Saturday 8 November 2008

It's sort of hard to keep a blog like this one updated once you slip into some sort of routine. For two weeks now my days have followed a rarely varying structure. Each morning I wake up for the car into school, holding myself back in my room five minutes just to irritate the old Swedish witch we all detest, have a morning group class from 9 till 12.30, have lunch, as often as not in Subway because it's easy and I usually have chinese characters to learn for my afternoon class, spend the afternoon chatting with Wang Ling, my teacher, and filling in the blanks from my morning's class. In the evenings a bar maybe, or dinner with classmates, or Bond, or a trip to the fabric market. Home, character revision, a DVD, bed. If I updated regularly, this would hardly be thrilling stuff.

I've been writing a fair bit in the meantime, largely experimentally and nothing that I would deem interesting enough to go on here. Of course there have also been points of excitement, but they've largely been to do with people and discretion dictates that I gossip behind people's backs; this is just too public for my own wellbeing.

It’s hard to find myself in new or challenging situations. In fact, I’m back in a flow – what my Dad called a ‘datastream’ – moving in the same direction as other people. At Mandarin House everyone’s moving in the same direction – my newfound friends by definition have a limited knowledge of Chinese, and few know much about China. The odd thing is how travellers can’t help but view people through the lens of where they come from. This is something I’m guilty of more than the others, but nonetheless the Yank-Swiss-Swede jokes and cultural misassumptions are a kind of basis for group and one one one communication. For these reasons I’m getting on very well with Wang Ling, who’s a laugh and who can give me an insight into how the Chinese view things. Most notably, she told me that the popular view is that Boris Johnson is a disrespectful drunk who only pitched up at the Olympics to ogle Chinese girls. Which just goes to show how perceptive they are.

A few more things stand out. Actually tonight I just got back from Above and Beyond (dance DJs) playing an incredible set, so good I just stood blissfully for two hours or so, listening to the music with equally enraptured friends. Despite my best attempts to contract food poisoning, testing out the street vendors (as long as what they sell is identifiable as one food or another) and coming across some delights, such as crispy fried vegetable dumplings, I ended up getting ill the old fashioned way, eating a burger from an American themed diner. My gut's still processing the supposedly American meat, a lesson well learned I think.

I managed to avoid going to the best Drum and Bass night of the month last night. Apparently noone outside the UK - yanks, swedes, french or swiss - knows what Drum and Bass is (at the very least I thought the Swedes would go for it) so in the end I cried off making a lone trip.

I'm doing another week on my course, which I'm enjoying but frustrated by, since I'd love to be able to speak the language and know just how long that will take me to accomplish.
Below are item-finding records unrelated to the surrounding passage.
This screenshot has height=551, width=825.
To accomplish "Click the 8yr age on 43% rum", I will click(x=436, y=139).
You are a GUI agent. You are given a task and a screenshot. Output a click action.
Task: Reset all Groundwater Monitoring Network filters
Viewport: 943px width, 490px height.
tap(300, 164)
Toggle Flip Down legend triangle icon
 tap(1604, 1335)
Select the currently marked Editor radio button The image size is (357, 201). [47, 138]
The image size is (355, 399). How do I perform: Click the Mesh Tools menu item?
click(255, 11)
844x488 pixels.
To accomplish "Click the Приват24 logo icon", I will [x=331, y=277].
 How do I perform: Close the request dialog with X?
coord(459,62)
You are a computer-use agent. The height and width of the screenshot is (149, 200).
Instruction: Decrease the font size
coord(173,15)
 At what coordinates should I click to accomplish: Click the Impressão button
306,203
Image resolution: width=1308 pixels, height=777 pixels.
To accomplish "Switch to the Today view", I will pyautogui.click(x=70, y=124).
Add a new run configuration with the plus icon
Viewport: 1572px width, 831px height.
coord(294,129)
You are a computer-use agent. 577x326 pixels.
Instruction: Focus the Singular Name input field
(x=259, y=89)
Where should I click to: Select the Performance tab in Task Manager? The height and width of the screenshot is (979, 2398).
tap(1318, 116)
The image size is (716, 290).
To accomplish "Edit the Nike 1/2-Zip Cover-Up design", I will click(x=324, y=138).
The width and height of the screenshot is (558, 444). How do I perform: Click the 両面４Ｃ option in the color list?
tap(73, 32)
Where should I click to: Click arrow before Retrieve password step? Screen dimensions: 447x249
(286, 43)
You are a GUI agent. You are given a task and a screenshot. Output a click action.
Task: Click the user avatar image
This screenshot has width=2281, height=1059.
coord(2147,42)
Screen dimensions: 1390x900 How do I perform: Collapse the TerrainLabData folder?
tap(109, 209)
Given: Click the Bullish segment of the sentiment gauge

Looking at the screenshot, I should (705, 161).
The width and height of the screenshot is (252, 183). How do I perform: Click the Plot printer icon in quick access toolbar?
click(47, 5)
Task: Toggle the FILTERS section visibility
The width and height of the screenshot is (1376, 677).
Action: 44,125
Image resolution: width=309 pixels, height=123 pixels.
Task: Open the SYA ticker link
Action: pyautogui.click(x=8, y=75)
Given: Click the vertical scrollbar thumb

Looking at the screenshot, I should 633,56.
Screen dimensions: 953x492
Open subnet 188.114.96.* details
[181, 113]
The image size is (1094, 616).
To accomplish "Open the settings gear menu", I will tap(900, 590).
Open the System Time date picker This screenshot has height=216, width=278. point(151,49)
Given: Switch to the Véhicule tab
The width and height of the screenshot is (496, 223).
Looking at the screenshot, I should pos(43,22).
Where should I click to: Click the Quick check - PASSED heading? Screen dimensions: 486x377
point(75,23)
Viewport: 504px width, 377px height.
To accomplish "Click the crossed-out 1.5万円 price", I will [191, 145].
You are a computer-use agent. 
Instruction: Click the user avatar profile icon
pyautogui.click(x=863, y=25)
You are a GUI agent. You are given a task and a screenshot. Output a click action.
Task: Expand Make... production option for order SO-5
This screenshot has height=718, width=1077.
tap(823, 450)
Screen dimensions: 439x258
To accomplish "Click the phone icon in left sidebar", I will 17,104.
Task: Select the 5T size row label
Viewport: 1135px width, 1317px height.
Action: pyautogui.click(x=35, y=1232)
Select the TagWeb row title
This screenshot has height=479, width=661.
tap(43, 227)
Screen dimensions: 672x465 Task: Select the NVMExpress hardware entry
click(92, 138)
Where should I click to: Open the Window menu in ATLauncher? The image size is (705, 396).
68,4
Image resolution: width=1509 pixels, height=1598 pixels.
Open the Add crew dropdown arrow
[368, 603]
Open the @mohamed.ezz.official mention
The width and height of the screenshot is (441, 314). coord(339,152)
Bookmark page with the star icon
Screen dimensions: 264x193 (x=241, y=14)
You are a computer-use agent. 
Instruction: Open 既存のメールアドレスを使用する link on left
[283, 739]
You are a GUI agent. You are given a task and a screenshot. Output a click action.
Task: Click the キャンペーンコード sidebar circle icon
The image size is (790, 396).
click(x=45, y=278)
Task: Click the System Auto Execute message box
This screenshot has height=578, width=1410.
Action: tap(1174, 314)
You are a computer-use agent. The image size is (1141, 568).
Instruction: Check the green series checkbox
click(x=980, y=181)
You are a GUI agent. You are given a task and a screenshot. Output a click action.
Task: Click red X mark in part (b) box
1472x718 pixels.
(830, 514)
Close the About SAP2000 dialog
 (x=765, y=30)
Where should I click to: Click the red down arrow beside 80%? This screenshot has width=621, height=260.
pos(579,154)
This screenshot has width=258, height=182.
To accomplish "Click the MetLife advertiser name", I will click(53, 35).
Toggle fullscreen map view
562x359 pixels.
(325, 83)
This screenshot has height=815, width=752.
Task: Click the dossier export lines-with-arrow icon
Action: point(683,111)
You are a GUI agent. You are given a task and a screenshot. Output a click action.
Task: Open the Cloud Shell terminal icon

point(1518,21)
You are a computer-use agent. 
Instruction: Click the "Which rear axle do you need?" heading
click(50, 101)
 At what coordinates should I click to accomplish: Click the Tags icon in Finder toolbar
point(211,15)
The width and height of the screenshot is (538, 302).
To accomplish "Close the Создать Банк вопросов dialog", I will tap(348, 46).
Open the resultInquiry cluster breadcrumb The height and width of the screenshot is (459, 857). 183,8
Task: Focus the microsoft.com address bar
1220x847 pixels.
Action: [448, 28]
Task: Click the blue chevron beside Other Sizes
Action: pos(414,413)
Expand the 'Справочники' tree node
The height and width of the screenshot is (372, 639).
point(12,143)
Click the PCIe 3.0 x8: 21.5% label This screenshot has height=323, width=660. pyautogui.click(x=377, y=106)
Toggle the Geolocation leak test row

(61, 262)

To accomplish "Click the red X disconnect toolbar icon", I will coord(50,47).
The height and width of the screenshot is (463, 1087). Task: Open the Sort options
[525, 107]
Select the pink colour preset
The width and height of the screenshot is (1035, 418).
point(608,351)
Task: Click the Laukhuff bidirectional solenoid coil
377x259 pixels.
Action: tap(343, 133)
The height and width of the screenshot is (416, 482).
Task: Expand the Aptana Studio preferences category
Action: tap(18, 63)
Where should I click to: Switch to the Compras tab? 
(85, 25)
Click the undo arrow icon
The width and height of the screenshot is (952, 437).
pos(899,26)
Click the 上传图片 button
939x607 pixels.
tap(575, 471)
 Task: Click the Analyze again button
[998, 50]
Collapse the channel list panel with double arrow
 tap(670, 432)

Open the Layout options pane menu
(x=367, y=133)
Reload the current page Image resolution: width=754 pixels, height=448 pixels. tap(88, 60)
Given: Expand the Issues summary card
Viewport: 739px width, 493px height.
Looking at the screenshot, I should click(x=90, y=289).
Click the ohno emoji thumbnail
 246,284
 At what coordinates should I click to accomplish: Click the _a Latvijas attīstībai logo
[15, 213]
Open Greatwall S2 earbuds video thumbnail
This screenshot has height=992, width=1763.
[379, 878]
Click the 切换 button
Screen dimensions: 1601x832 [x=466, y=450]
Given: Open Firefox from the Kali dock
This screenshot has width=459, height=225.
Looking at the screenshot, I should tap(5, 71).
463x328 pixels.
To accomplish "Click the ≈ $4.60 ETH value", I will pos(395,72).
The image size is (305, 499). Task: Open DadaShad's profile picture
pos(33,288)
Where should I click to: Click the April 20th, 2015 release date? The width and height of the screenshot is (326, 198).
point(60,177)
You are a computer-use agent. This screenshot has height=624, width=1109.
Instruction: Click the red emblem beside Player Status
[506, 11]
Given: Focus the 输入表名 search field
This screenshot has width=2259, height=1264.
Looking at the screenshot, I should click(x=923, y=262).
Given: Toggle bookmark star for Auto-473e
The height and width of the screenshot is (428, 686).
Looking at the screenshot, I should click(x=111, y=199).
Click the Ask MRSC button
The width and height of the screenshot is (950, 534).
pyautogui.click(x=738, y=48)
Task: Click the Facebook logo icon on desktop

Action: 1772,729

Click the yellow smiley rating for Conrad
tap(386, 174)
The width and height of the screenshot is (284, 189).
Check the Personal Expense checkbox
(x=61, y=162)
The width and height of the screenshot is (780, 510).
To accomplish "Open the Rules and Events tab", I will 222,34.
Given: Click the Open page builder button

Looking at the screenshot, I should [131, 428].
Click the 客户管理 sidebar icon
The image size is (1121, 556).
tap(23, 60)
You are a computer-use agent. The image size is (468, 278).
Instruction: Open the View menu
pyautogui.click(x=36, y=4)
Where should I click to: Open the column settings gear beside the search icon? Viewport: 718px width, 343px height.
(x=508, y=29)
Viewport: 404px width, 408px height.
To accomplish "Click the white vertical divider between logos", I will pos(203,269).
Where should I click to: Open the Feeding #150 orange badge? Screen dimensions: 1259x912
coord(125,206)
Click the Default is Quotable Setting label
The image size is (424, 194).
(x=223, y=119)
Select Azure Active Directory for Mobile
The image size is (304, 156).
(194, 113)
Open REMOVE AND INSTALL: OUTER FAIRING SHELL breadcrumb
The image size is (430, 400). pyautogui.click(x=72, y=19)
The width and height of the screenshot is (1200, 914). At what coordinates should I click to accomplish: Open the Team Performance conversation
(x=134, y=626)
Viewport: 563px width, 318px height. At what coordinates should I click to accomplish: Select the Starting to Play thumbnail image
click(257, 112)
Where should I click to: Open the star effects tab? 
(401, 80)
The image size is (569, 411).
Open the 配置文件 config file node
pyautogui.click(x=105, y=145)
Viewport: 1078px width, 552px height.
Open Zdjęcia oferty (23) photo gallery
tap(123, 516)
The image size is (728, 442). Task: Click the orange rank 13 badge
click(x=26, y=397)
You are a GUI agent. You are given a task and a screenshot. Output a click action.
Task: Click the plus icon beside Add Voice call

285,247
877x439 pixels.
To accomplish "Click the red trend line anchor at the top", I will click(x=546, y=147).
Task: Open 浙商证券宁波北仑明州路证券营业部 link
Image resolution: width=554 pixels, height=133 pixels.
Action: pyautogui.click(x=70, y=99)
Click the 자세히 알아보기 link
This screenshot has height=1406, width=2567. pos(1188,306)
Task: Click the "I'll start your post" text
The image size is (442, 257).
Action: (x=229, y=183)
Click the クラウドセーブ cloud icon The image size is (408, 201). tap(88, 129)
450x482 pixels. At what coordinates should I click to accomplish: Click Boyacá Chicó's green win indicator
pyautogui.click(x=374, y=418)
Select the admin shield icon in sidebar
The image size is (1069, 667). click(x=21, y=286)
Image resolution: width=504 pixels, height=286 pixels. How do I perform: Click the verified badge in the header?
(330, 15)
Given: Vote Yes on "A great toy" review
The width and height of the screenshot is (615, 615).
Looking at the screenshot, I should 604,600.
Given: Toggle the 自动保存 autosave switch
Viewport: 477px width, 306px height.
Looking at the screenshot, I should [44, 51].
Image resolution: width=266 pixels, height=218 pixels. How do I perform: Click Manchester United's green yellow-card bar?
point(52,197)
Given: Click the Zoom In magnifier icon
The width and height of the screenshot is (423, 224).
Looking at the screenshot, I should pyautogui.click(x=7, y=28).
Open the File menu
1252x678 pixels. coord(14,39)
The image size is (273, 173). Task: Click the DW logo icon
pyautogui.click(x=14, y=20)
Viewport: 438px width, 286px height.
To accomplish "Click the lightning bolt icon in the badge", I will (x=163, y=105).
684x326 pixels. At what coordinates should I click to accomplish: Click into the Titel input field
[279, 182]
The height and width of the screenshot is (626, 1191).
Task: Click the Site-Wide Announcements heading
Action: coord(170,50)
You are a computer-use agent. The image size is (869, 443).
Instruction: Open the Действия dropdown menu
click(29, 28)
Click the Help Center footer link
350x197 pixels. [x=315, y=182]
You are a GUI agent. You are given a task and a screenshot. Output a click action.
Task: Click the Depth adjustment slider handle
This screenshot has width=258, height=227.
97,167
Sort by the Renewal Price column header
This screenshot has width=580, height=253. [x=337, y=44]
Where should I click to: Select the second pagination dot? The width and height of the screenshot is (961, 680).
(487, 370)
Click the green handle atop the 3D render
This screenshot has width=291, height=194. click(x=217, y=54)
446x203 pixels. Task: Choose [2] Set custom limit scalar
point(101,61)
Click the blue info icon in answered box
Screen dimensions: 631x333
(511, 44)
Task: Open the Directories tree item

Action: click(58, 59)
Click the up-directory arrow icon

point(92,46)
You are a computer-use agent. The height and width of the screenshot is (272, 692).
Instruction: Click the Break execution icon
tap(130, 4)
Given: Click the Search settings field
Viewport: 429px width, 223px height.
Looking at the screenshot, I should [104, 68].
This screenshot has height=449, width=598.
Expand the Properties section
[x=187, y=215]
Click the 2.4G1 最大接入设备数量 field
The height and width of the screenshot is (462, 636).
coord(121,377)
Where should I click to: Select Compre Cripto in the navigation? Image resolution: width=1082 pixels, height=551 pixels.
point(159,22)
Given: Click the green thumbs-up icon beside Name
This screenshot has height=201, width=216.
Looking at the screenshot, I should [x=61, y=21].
So after this week I'm putting myself back on holiday, to experience, enjoy and destress as much as possible, since after all that is what this trip is all about. Being back in this data stream has sent me reeling back to the Cambridge job listings website, sending out applications and considering just how much Chinese I can justifiably claim on my CV. Whilst Mandarin is definitely something I want to continue, I'd rather enjoy myself here than go back to the place I was in September, panicking about what happens next with my life to the exclusion of everything else.